Le "Château Primitif" de plan Triangulaire avait pour centre l’ancienne église devenue chapelle Castrale.
A l’Ouest, une petite tour hourdée,
noyau de la "Grosse Tour", servait sans doute de logis au Capitaine gouvernant la place au nom du Seigneur. On y observe
la présence d’une citerne pouvant recueillir les eaux de pluie, seul point d’eau connu du "Château Primitif".
Au Sud un ensemble de 2 tours jumelles
encadrait la porte d’entrée avec herse et bretèche mais sans pont levis. Un châtelet flanqué de 2 petites tours rondes
et d’une échauguette d’angle protégeait cette entrée en la masquant. Les Tours Jumelles aujourd’hui découronnées et
modifiées dans leurs parties supérieures conservent néanmoins de grandes archères dont les gonds de fer ou, crapaudines,
supportaient des volets de protection des tireurs ou, huchettes. Des corbeaux de pierre, encore en place pour certains,
supportaient un hourdage de charpente permettant la protection de la base des tours dont l’une au moins était talutée.

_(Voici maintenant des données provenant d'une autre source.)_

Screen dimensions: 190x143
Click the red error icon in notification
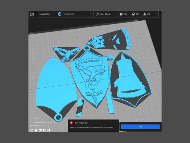(x=71, y=123)
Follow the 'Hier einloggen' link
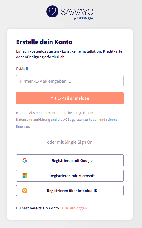The width and height of the screenshot is (142, 228). 74,208
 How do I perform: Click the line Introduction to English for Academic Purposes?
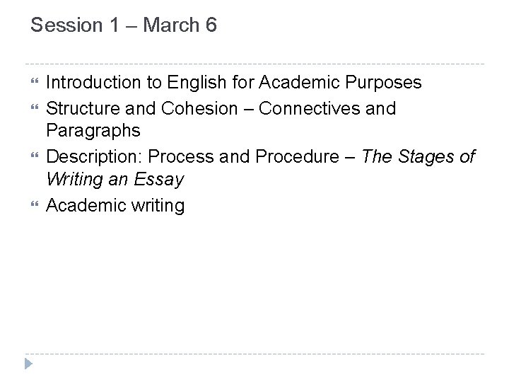click(233, 83)
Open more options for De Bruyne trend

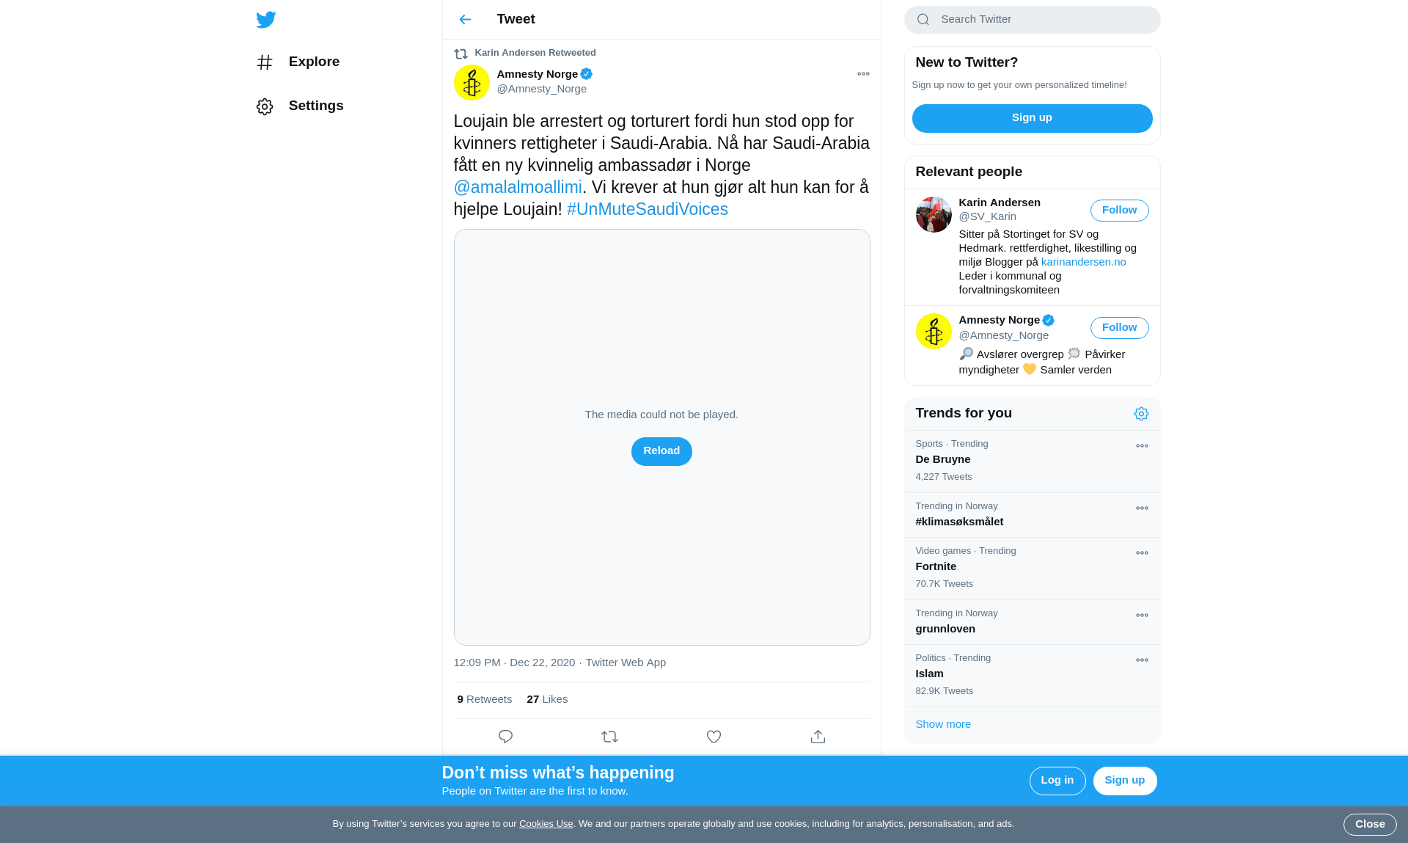pyautogui.click(x=1142, y=446)
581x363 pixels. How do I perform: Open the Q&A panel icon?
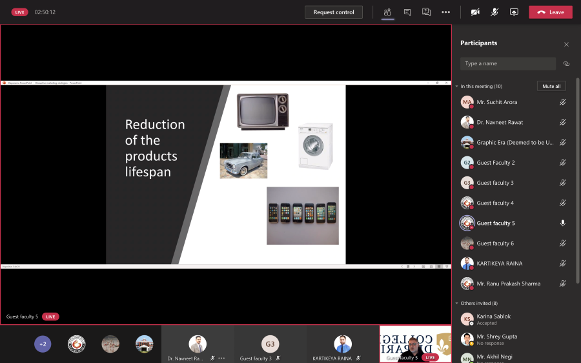click(x=426, y=12)
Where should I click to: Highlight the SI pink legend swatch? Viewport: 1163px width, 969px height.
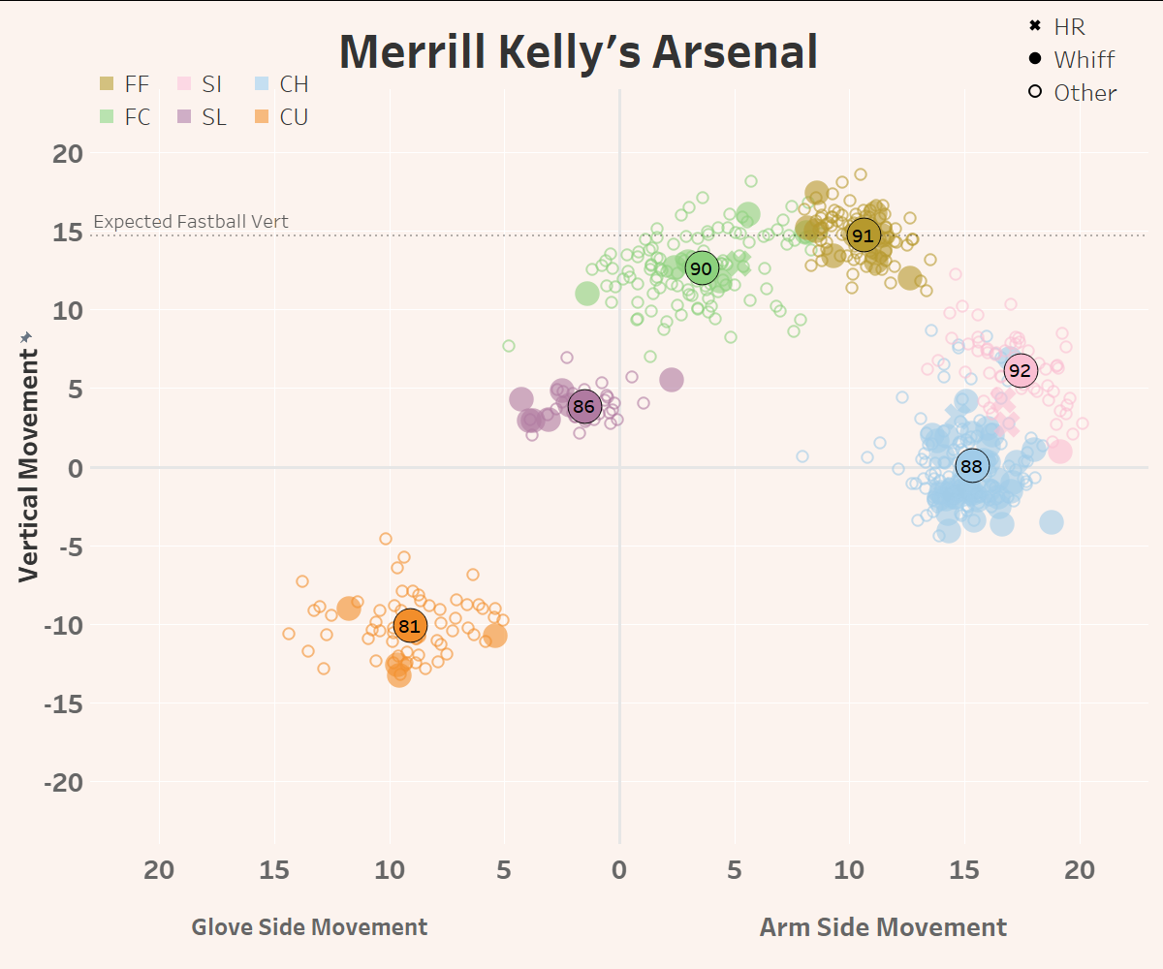tap(184, 84)
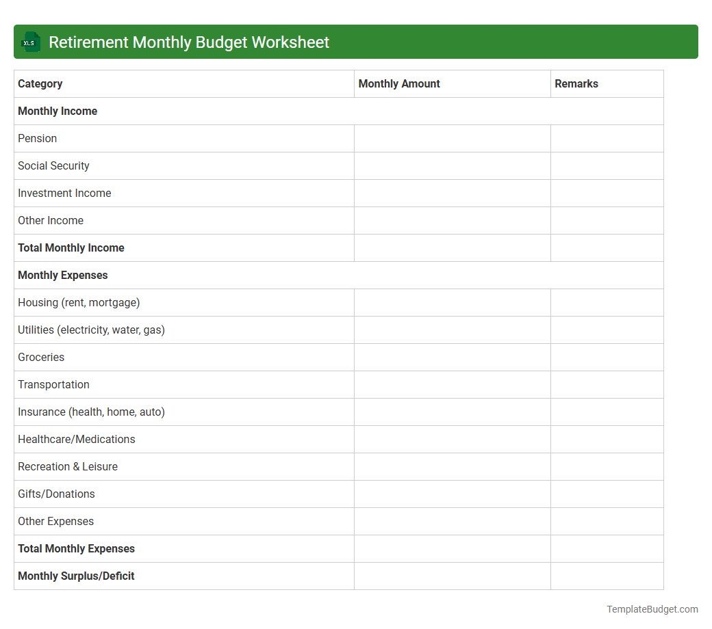
Task: Click the Category column header
Action: 40,83
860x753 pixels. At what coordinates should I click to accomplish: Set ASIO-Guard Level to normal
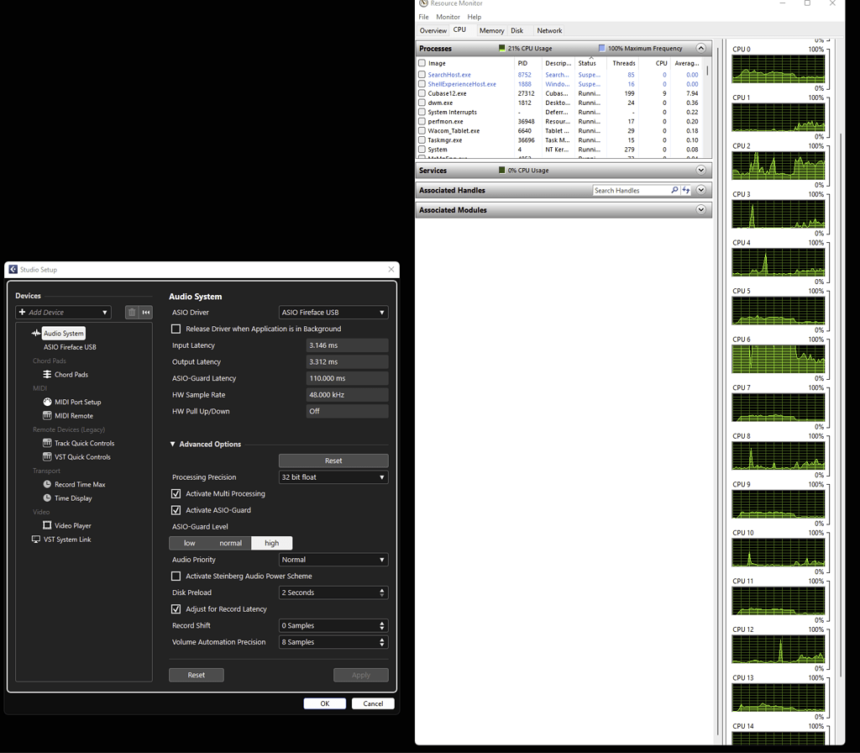point(230,543)
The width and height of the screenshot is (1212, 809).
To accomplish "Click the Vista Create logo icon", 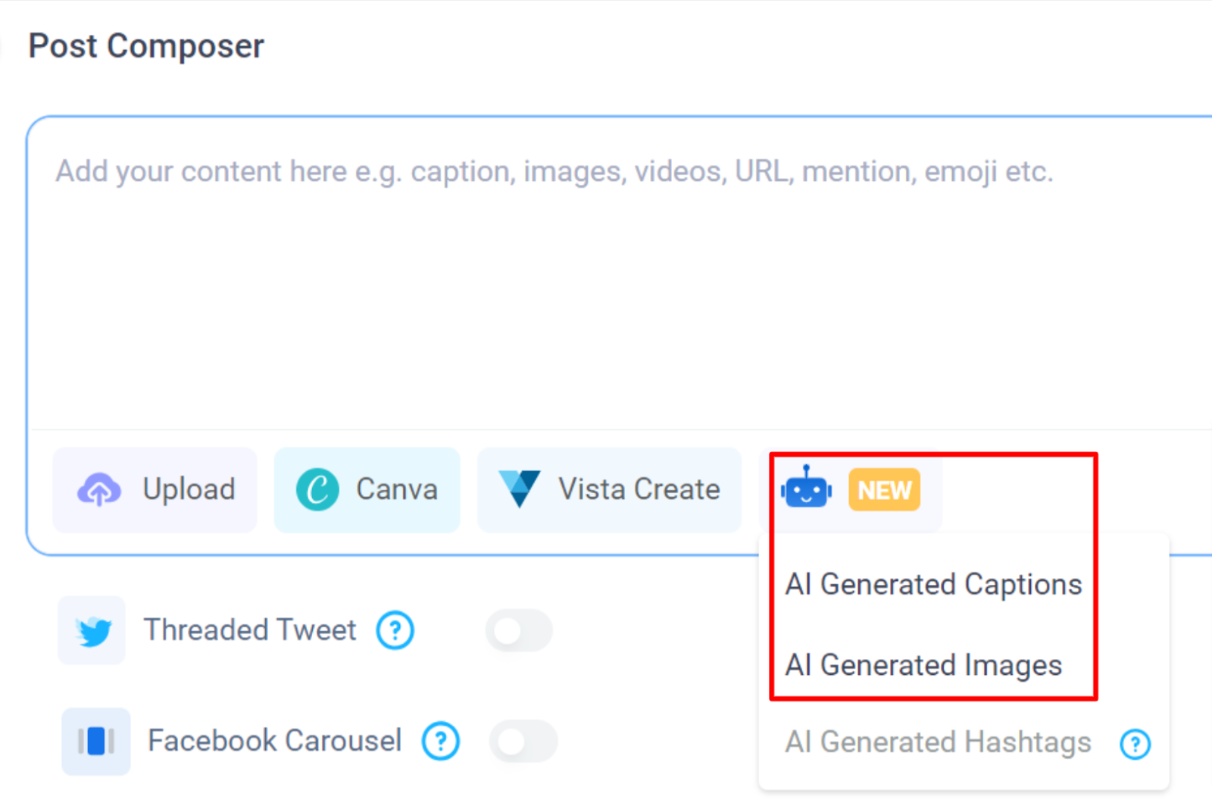I will pos(520,489).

A l’Est une très grosse tour de 20 mètres
de diamètre pratiquement aveugle résulte peut être d’une campagne ultérieure. Ce 1er château est assez archaïque et
l’adaptation à l’artillerie encore timide, murs de 1m,50 d’épaisseur, crénelages parcimonieux, postes de tir conçus
pour l’arc et l’arbalète mais parfois modifiés pour l’usage de très petites armes à feu portatives. Des fossés
partiellement en eau ne semblent avoir existé qu’à l’Ouest et au Sud.
- Les Agrandissements
Les successeurs d’Evrard De La Marck, Jean, Robert 1er et surtout Robert II
(1460)-(1536) agrandirent le château de 10.000 mètres carrés en l’adaptant véritablement aux progrès croissants de
l’artillerie à poudre. Ces campagnes s’achevèrent avec la fermeture de la ville datée avec précision des années (1535)-(1536)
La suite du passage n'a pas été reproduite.